===== Exercise input =====
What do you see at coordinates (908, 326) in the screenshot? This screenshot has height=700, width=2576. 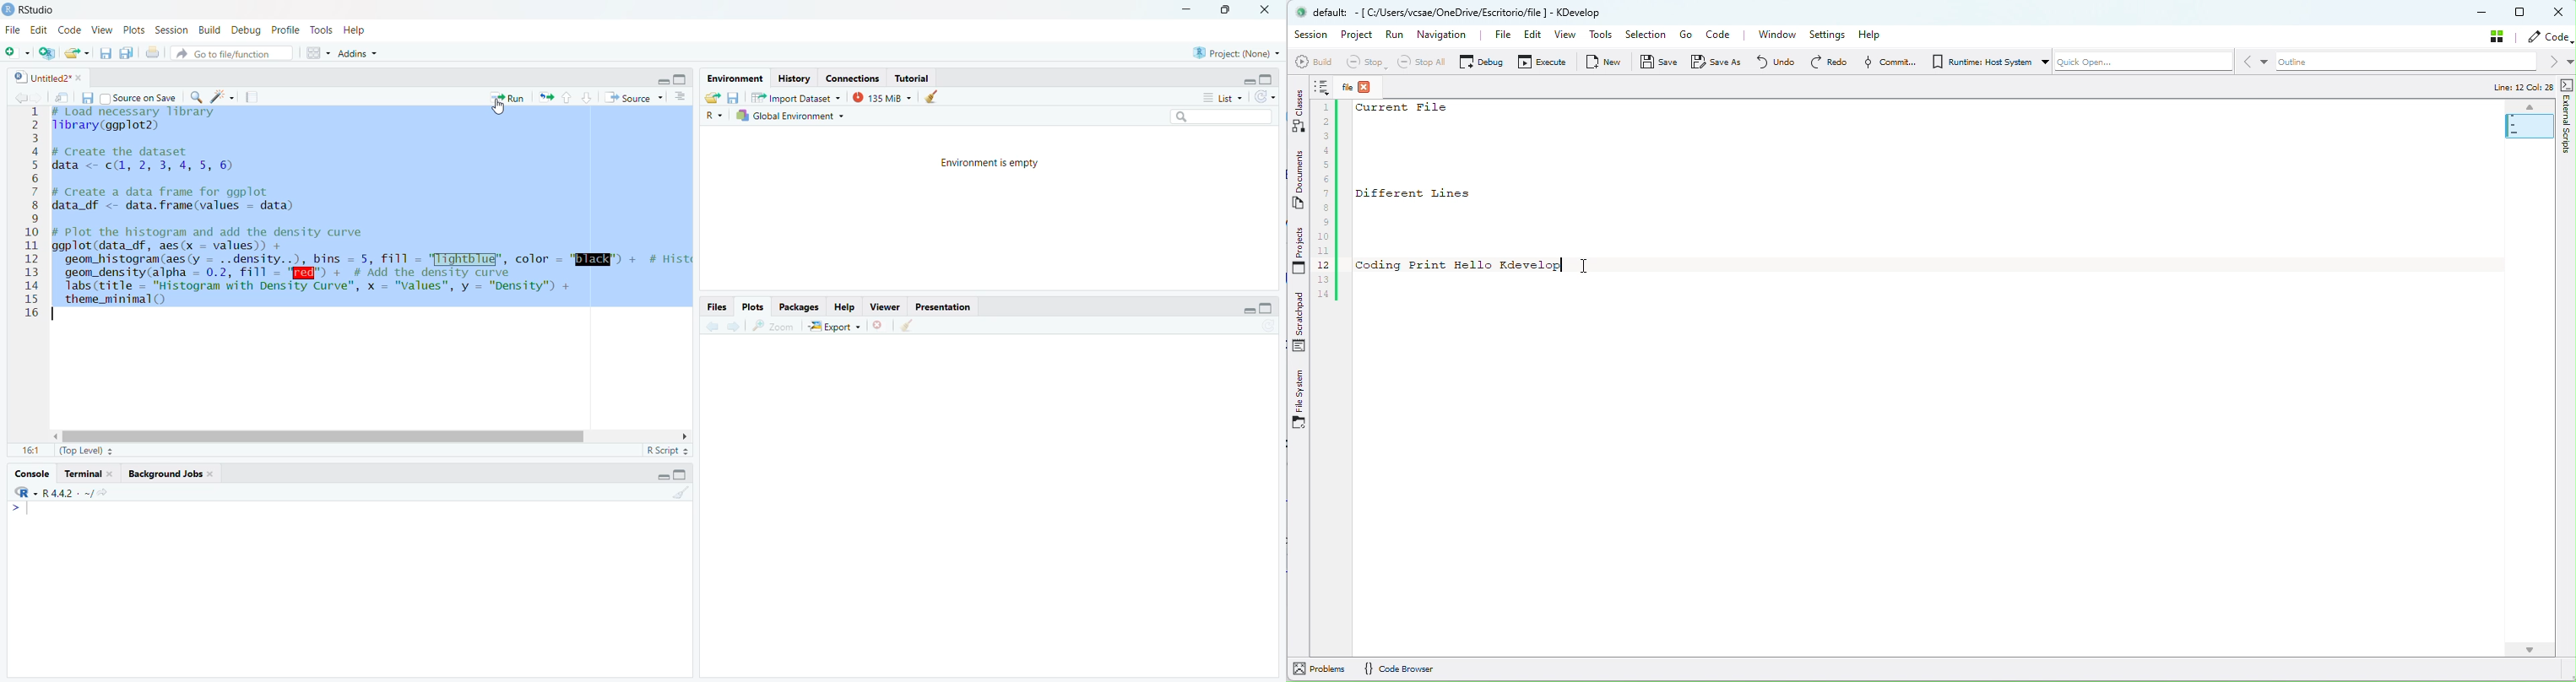 I see `clear all plots` at bounding box center [908, 326].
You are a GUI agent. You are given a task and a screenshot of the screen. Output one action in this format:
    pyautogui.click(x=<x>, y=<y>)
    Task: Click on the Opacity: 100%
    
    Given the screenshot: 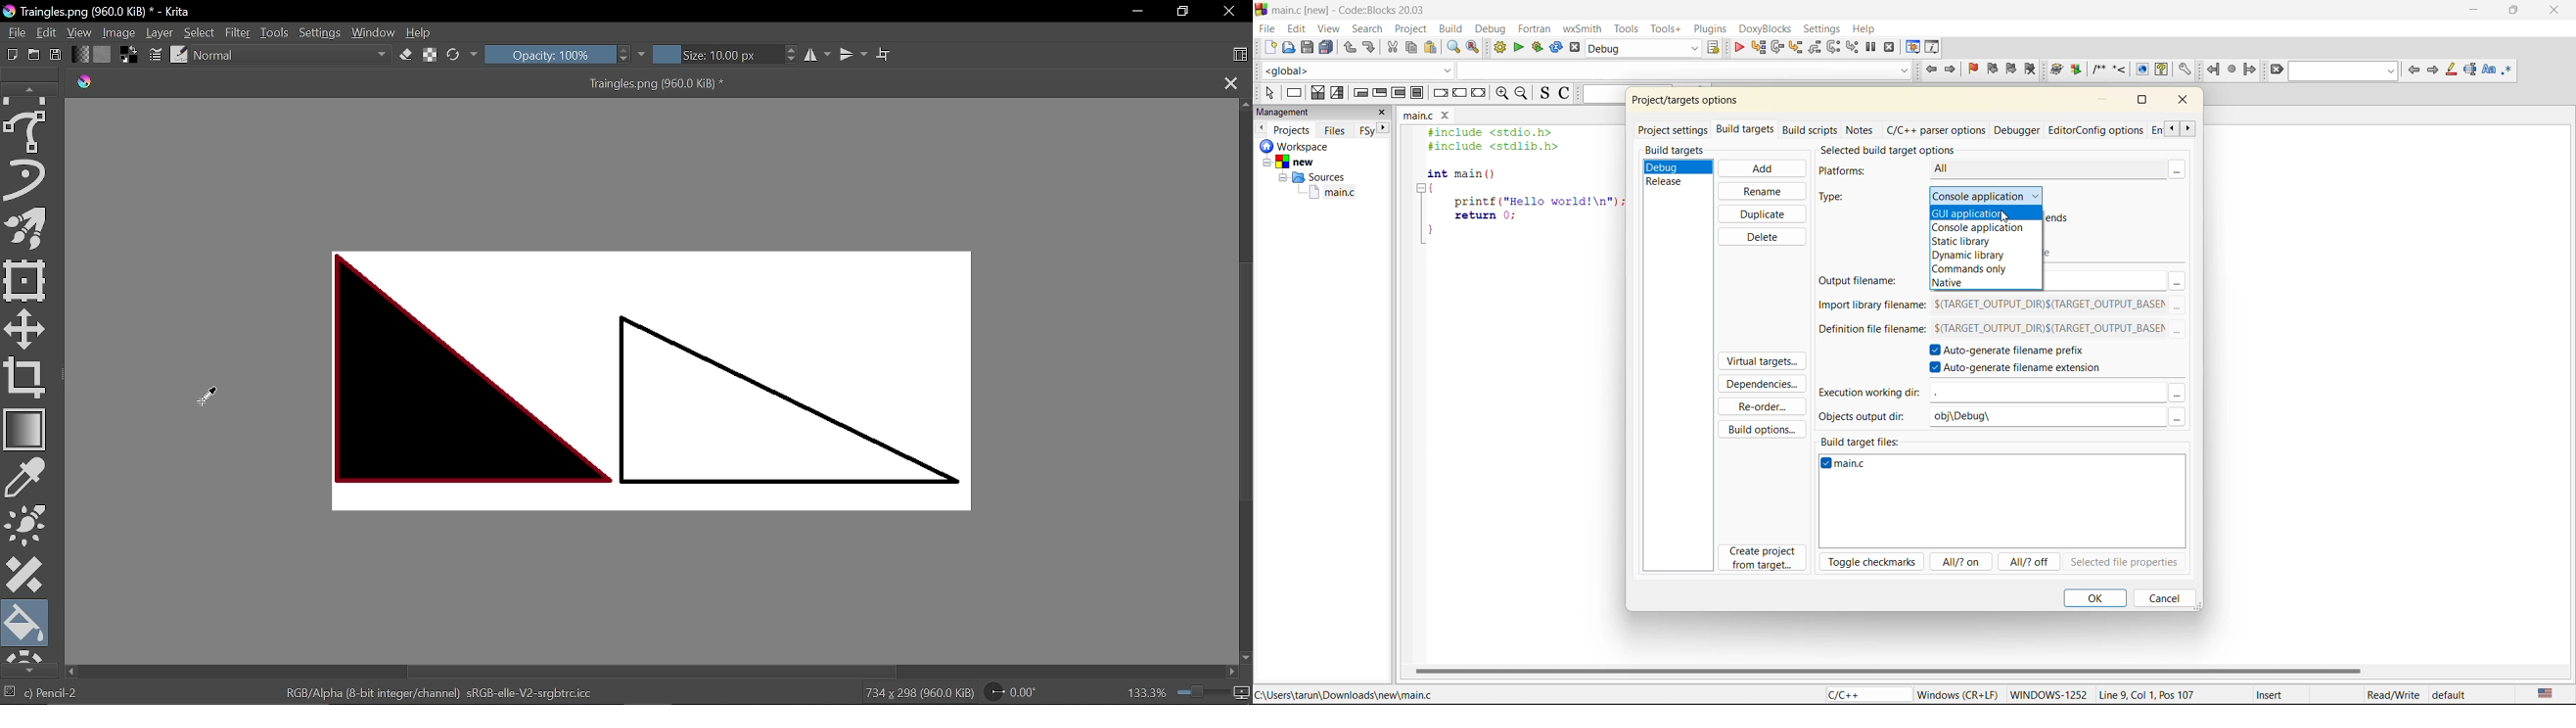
=====
Give the part of the data that opens with the line containing "You are a GUI" and continues through the end of the data as a JSON list of strings, one per line, with blank lines skipped. Leave the pictures out of your answer.

### [Response to this exercise]
[
  "You are a GUI agent. You are given a task and a screenshot of the screen. Output one action in this format:",
  "    pyautogui.click(x=<x>, y=<y>)",
  "    Task: Click on the Opacity: 100%",
  "    Given the screenshot: "
]